Exiled by Enemies and Tormentors My Friends in Christ, It is not the version we would use for worship, but there is a version of Psalm 137 that was very popular around the world in 1978. It is a song with reggae roots done by a Caribbean, German-based disco band, if you can believe it! Some of you may know the song. It landed on the US Top 40 chart, Canada’s Top 25, and was the #1 hit in South Africa that year! It sounds upbeat and happy—but that’s hardly the way this psalm must have been sung by God’s people, because it was like a window into their tragic past. Listen to the words, and you’ll know what I mean: Beside the rivers of Babylon, there we sat, and, yes, we wept as we remembered Zion. There we hung up our lyres on the willows, because there our captors asked us for words of a song, and our tormentors asked for a happy song: “Sing for us one of the songs of Zion!” How can we sing a song of the LORD on foreign soil? If I forget you, Jerusalem, may my right hand forget how to play music. May my tongue stick to the roof of my mouth if I do not remember you, if I do not exalt Jerusalem above my highest joy. Remember the day of Jerusalem, O LORD, against the descendants of Edom who said, “Tear it down, tear it down to its foundations!” Daughter of Babylon, doomed to be destroyed, how blessed is the one who repays you with the same deeds you did against us. How blessed is the one who seizes your children and dashes them against the cliff.
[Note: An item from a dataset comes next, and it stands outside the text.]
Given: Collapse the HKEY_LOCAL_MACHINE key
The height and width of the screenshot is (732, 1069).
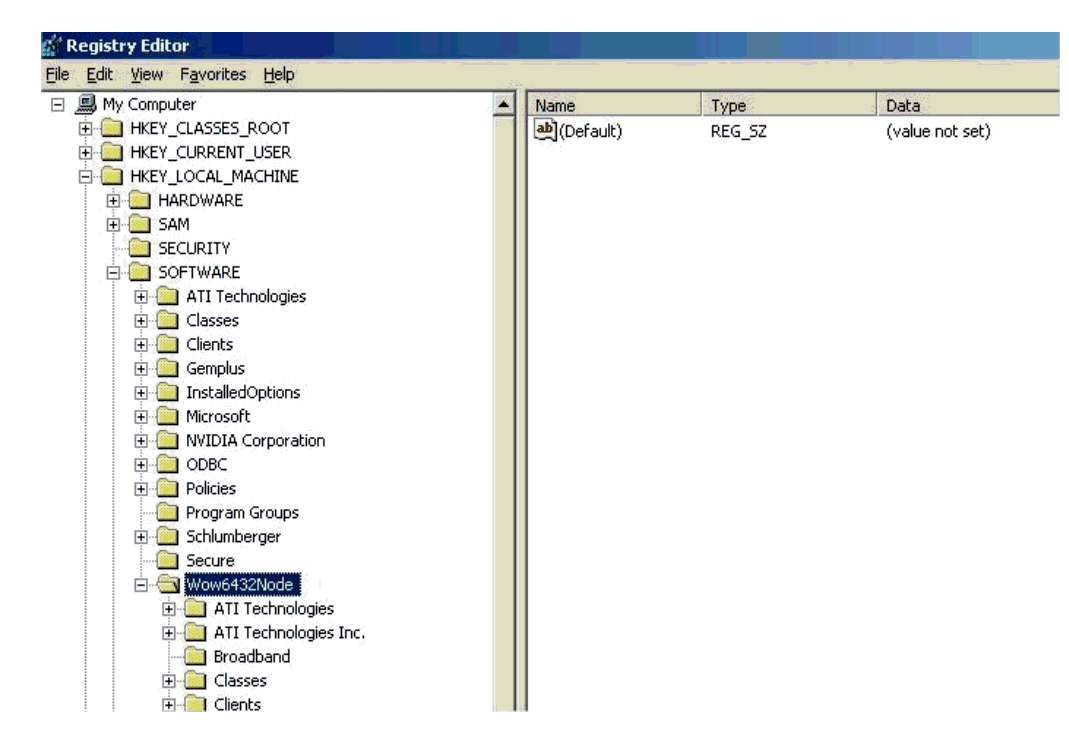Looking at the screenshot, I should pyautogui.click(x=87, y=177).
Pain & Suffering Between the Tigris and Euphrates rivers in the land that we now know as Iraq sat a world superpower. God had used it to take his people into captivity because they continually rebelled against him despite his warnings not to do so. The year was 586 BC and that superpower was Babylon. They completed their devastation of Jerusalem (also called Zion), destroyed the magnificent temple of the LORD, and carried the people of Israel off into captivity. We know the names and stories of some of those people: Daniel, Shadrach, Meshach, and Abednego. God’s people were separated from their home, exiled in a foreign land, trapped under foreign rule. They could worship God, as we know Daniel and others did, but it was not the glorious temple worship they were accustomed to. So, it was painful for them to be separated from there, and they longed to be rescued by God. I recently saw some Grace members’ family pictures on Facebook. The parents were good-natured about the picture-taking, but their 1½ year-old girl just wasn’t having it at all! You know how it can be trying to get children to smile for the camera when they are sad or upset about something. The Babylonian captors tried to make the exiled children of God sing songs that would normally have made them smile, but smiling then was an impossible task. Their enemies goaded them: “Sing for us one of the songs of Zion!” They knew well that their worship songs were happy songs of praise to God, songs that they would sing as they gathered and joyfully made their way up the path to Mount Zion, to the temple of the LORD.